Objective: In sub-Saharan Africa, transactional sex is associated with an increased risk of HIV infection in adolescent girls and young women, but the mechanisms for this relationship remain unclear. We hypothesize that young women who report transactional sex may have multiple partners and older partners, thereby increasing their HIV risk.
Setting: We used longitudinal data from the HPTN 068 trial in rural South Africa where young women aged 13-20 who were HIV-negative at enrolment (n = 2362) were followed approximately annually for up to 6 years.
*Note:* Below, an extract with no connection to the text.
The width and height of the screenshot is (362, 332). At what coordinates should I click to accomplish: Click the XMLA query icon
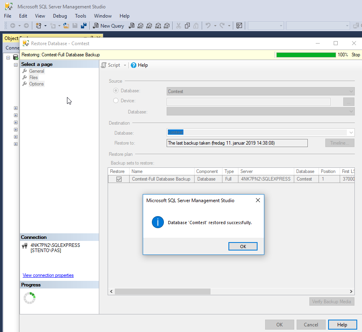point(158,26)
Methods: We used the parametric g-formula to estimate the total effect of time-varying, frequent transactional sex (receipt of gifts/money at least weekly versus monthly or less) on HIV incidence and the controlled direct effect for mediation in a simulated cohort using 20,000 bootstrapped observations. We calculated rates and hazard ratios (HRs) over the entire study period.
Results: The HR for the total effect of frequent transactional sex on HIV incidence was 1.56 (95% confidence interval: 1.28 to 1.85). However, this effect was mediated by partner age (>5+) and number of partners (>1) and the HR was attenuated to 1.09 (95% confidence interval: 0.90 to 1.28) when setting both partner age and partner number constant.
Conclusion: Both partner age difference and partner number mediate the relationship between transactional sex and incident HIV infection. Through this mediation analysis, we provide important longitudinal evidence to suggest that young women who engage in frequent transactional sex select multiple partners, often older male partners that may be part of higher risk sexual networks.